The task
Below are the records; count the lines that include the string "computer" and give only that number.

Entries supplied
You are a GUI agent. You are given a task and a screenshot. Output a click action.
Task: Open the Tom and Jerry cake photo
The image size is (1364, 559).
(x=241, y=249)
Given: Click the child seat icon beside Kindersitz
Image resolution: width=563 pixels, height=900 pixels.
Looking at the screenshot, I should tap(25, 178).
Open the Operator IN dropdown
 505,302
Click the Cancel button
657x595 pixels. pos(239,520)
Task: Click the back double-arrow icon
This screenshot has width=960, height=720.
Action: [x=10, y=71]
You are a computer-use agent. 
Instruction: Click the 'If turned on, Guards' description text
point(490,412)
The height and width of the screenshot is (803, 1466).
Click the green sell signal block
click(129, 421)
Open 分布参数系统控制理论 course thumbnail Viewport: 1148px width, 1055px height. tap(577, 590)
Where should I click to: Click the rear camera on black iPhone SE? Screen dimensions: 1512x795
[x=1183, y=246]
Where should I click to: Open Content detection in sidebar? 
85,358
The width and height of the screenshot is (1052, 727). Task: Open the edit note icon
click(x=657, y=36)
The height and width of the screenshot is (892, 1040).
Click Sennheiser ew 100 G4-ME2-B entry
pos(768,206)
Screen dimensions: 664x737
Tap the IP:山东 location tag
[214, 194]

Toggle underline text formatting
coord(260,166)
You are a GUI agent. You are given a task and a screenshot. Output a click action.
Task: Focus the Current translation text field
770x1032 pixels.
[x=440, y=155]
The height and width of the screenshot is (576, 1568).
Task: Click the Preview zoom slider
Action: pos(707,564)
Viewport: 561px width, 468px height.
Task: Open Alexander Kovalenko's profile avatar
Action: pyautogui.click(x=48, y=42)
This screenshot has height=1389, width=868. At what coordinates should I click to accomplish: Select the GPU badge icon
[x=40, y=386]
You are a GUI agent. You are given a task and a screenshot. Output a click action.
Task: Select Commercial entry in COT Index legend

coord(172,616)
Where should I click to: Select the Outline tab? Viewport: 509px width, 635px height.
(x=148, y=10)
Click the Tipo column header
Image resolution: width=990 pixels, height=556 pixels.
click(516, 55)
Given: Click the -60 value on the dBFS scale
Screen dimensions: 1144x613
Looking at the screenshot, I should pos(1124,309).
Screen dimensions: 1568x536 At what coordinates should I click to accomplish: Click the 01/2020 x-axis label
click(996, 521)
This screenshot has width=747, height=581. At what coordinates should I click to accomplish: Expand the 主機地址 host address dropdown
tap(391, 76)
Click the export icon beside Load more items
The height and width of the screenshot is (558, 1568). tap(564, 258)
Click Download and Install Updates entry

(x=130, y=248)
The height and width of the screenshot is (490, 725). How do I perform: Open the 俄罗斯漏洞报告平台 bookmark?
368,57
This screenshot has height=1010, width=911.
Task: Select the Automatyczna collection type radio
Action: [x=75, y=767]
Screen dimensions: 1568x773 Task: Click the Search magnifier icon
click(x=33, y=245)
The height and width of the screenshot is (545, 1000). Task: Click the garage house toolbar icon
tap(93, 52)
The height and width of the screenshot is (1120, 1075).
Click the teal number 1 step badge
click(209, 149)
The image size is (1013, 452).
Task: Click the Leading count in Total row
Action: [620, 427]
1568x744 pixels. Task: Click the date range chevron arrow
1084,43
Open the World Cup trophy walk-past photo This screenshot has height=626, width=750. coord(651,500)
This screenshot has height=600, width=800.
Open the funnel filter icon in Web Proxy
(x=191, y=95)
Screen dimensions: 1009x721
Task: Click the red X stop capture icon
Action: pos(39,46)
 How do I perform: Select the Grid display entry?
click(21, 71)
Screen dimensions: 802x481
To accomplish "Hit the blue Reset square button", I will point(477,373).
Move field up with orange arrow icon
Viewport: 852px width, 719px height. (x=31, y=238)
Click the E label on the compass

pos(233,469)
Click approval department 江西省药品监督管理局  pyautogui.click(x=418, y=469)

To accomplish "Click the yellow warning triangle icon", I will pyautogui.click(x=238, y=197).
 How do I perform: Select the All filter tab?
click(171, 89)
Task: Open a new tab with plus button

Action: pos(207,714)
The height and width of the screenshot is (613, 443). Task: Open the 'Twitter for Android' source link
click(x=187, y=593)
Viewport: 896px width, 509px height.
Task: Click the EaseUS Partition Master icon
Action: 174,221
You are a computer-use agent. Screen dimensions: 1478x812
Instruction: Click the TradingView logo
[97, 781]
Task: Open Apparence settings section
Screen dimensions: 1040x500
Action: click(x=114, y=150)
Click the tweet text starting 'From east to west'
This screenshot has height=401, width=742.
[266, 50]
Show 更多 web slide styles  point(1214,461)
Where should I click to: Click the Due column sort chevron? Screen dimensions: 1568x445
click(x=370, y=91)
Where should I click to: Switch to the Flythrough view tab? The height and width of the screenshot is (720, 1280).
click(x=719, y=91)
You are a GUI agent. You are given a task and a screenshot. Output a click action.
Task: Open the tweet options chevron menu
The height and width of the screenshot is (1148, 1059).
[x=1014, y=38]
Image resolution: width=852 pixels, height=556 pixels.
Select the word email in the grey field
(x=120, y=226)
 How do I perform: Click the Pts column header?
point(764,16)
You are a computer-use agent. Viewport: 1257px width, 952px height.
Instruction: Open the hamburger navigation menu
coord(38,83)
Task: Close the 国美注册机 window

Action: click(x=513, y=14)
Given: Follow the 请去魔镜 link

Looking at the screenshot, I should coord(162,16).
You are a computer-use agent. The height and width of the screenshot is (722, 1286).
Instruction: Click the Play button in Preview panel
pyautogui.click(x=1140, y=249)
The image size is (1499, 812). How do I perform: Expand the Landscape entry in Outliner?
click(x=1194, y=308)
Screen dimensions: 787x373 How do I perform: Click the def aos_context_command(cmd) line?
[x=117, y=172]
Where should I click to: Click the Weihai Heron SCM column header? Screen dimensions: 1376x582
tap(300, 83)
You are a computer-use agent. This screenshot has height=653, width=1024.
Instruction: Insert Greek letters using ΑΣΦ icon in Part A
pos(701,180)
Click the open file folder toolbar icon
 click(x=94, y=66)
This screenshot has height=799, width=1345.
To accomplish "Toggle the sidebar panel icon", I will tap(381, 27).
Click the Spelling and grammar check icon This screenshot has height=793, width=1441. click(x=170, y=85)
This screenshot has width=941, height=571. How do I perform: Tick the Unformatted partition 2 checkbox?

Response
5